▸ How to complete this task
In the data below, find the line containing "Where should I"; transcribe it and each line after it exactly, through the last, skipping pictures.

▸ Provided entries

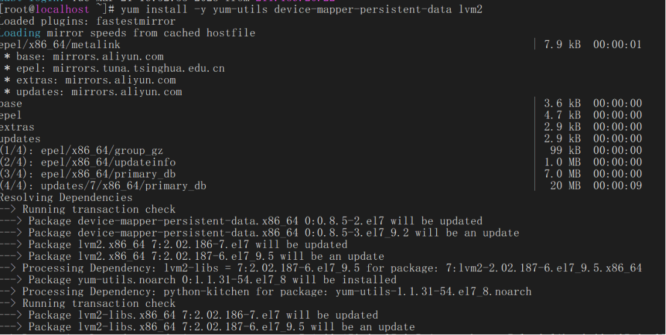Click the yum install command line

241,10
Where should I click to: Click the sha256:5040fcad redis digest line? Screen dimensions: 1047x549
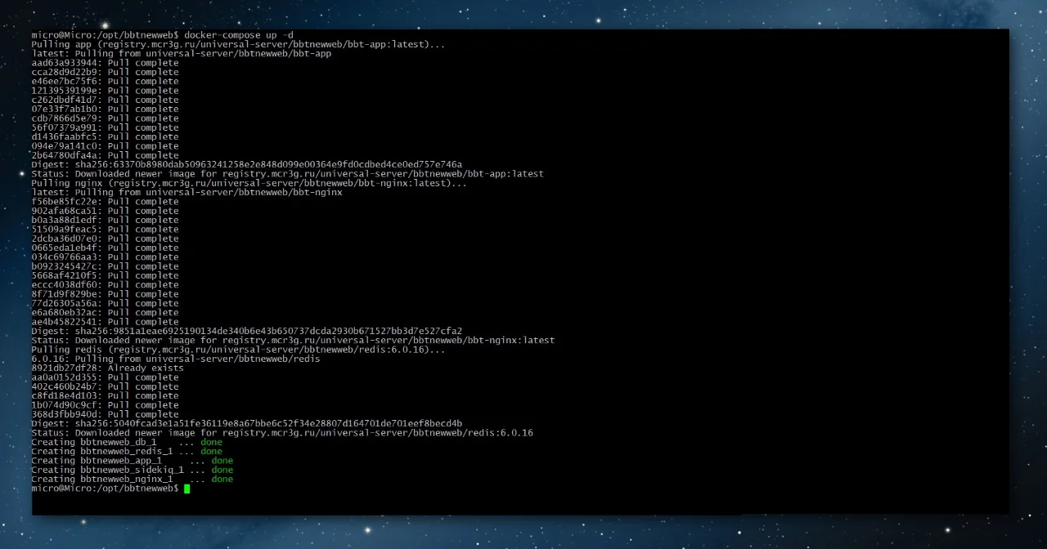(247, 423)

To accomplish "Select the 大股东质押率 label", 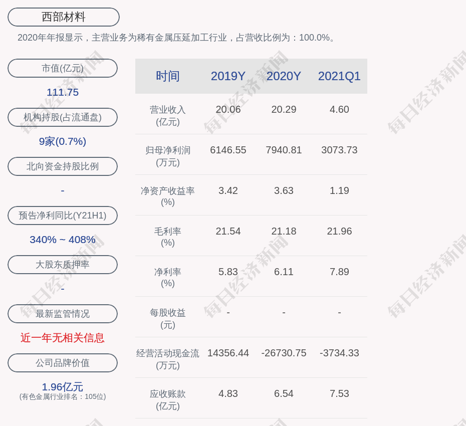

▸ Task answer
Where should I click to: Click the sha256:5040fcad redis digest line? Screen dimensions: 1047x549
(247, 423)

To accomplish "Select the 大股东质押率 label", 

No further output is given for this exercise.